▶ What is expected
Go to the line that contains "Where should I". Restate that line and each one after it exactly, through the end of the records, without pictures.

▶ Screenshot grounding data
---------------

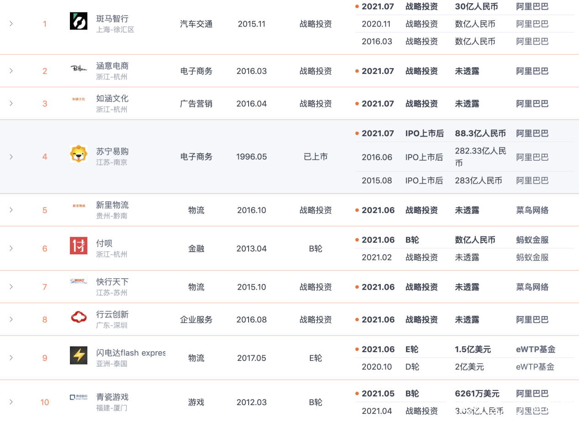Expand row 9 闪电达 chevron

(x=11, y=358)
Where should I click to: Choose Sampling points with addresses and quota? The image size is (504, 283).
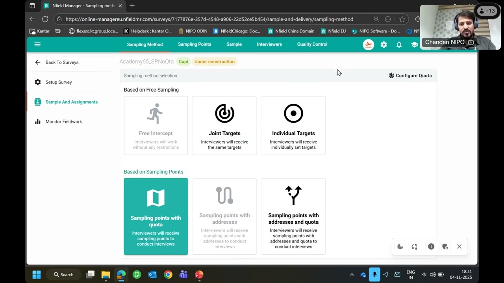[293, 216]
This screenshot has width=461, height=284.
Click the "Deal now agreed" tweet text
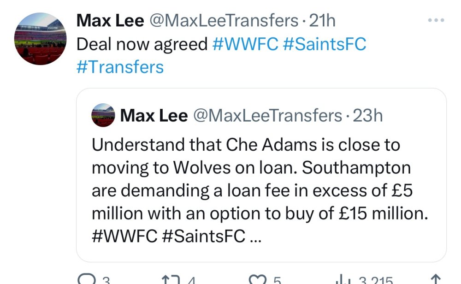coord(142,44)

---------------

▶ Solution to this exercise
Where should I click to: Choose Sampling points with addresses and quota? The image size is (504, 283).
[293, 216]
This screenshot has width=461, height=284.
Click the "Deal now agreed" tweet text
coord(142,44)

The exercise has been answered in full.